ADAM BOYES: So in defined benefit space, the government committed to reducing the rate of tax on refunds of surplus, consulting about how to make the sharing of surplus and the access to it more simple, and to change the tone of the funding regulations and the code of practice that's coming to be more compatible with the productive finance agenda.

FIONA FROBISHER: I think we all know that investments, pension investments, could work harder than they do, and so that's something that we're looking at. The benefits for members are much clearer on the DC side.

RASH BHABRA: We really do welcome what's come out in the autumn statement and the direction of travel over the last few months.

MICHAEL CHATTERTON: I certainly agree that reduced risk aversion has been a theme both in the autumn statement and in the Mansion House speech in the summer.

MATT HOWSHAM: I think what we're seeing is the government's growth agenda is looking to encourage investors to invest in assets that drive growth. But in actual fact, the pensions industry on a whole is going in the opposite direction right now.

HELEN GILCHRIST: At WTW, we are passionate about helping employers, trustees, and individuals deal with this potential prospect of inadequate outcomes at retirement.

DALE CRITCHLEY: Really important to raise the standards for those lower and middle earners to get employers and employees paying a minimum 12%, which will generate that little bit more than the state pension to make a real difference to people's lives in retirement.

DEAN CHAPMAN: Now cyber is pervasive. I would argue that its tentacles reach far and wide. And actually when we consider the dependence of, again, our ability to operate freely within that cyberspace, again, I would argue that cyber is most certainly up there as one of the most significant risks moving-- well-- through 2023, of course, and most certainly into 2024.

FRAZER MORGAN: What we saw last year is not the only way an LDI crisis can happen, and the foundations of that crisis still exist.
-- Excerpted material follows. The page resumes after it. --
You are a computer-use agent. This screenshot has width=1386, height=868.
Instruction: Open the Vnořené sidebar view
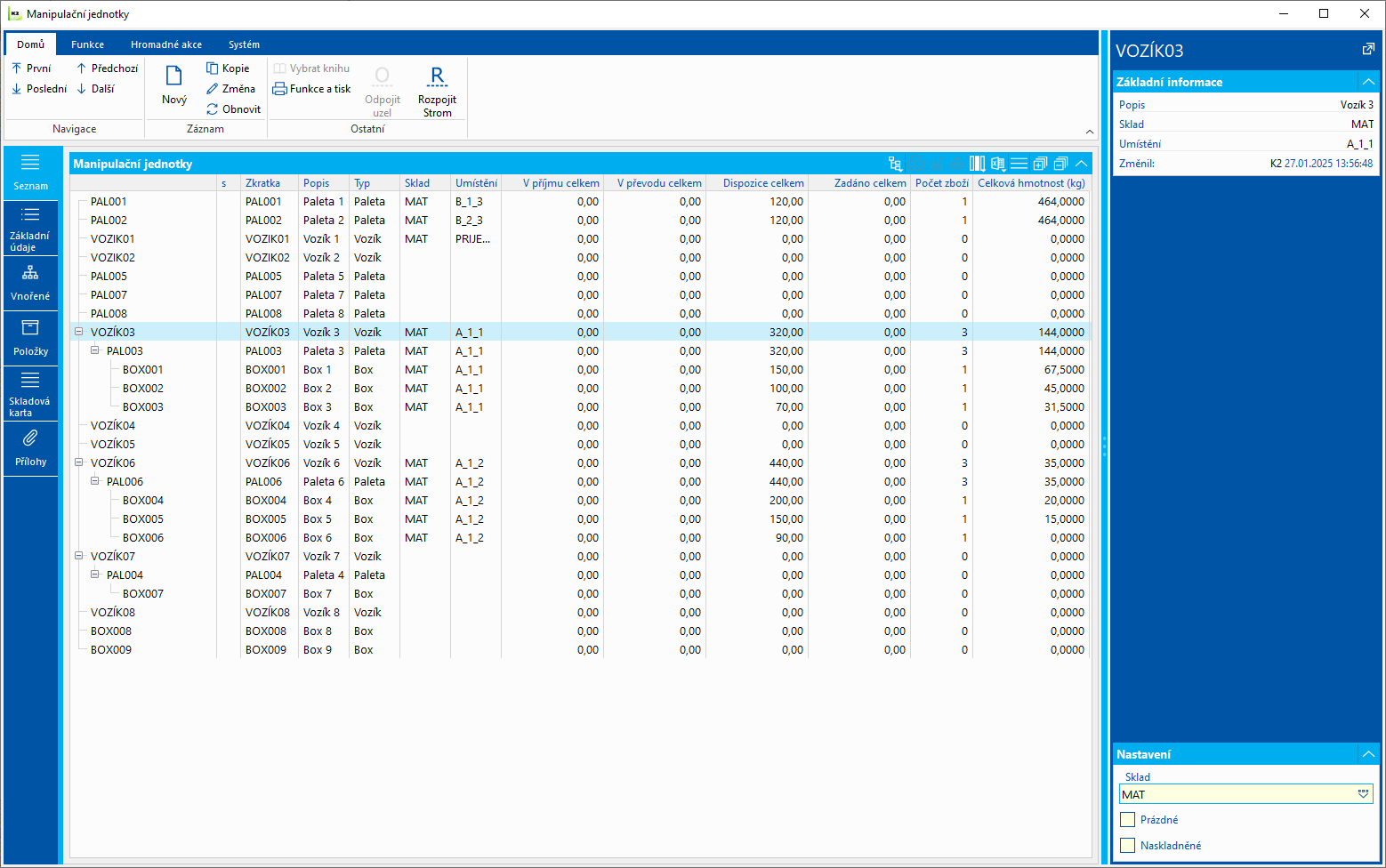(30, 284)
So if you haven't thought about how your scheme is invested or how your scheme is governed in that context, I would urge you to reconsider.
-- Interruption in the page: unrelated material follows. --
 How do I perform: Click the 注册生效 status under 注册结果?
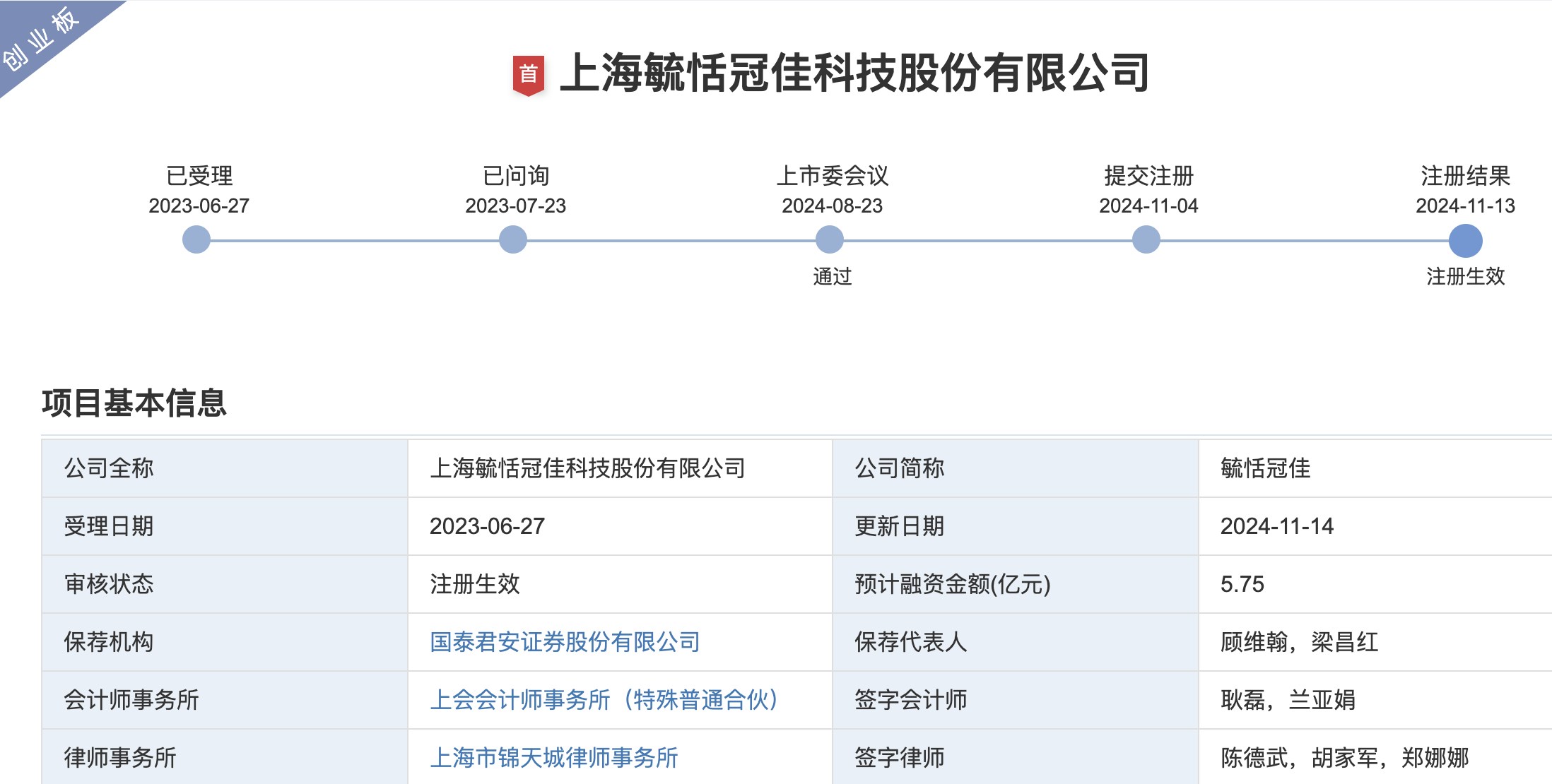pyautogui.click(x=1466, y=276)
JAMES MOULAND: I'm actually quite excited about artificial intelligence, but consumer duty is all about avoiding foreseeable harm. With AI used inappropriately and used wrongly, there is foreseeable consumer harm, and that's what we need to avoid.

MONIQUE MATHYS-GRAAFF: But I'm here to speak to you about climate. We are beyond a crisis, and so that means we need to address climate risk today. Otherwise, indeed, we'll be hitting some targets but missing the point.

JENNY GIBBONS: Diversity matters. It matters across all walks of life, and it matters in pensions, and specifically, it matters in our trustee boards. Diversity is intrinsically and causally linked to board effectiveness, and therefore, it's linked to outcomes for members.

IAN ALEY: The recent proposals around changes to the pension industry from a pension de-risking perspective offer a number of opportunities. Firstly, for a number of schemes, thinking about what their long-term target is and whether that might change given the flexibilities that are potentially going to be introduced. And secondly, rather than necessarily target, a bulk annuity or run on the opportunity to use a super fund transfer as we saw the first case complete recently.

BINA MISTRY: So I think it's really important for sponsors and trustees to collaborate together to find their optimum solution because there's so much change on the horizon. It is a really exciting time for pensions.

ADAM BOYES: It's great to see DB funding in such better shape across the industry generally, and trustees not sleepwalking into the wrong solutions but actually thinking strategically and thinking what can we do best for our members.

RASH BHABRA: We're in a wonderful situation at the moment where the there's an alignment between the government's economic objectives and its view that pension schemes present an opportunity to help the government's growth objectives.

Some fantastic debates on pension policy and how pension policy might evolve to improve member outcomes, which is something which we at WTW are absolutely passionate about. So we've had a fantastic debate, lots of really great views, and looking forward to what the next six months, 12 months brings for our industry.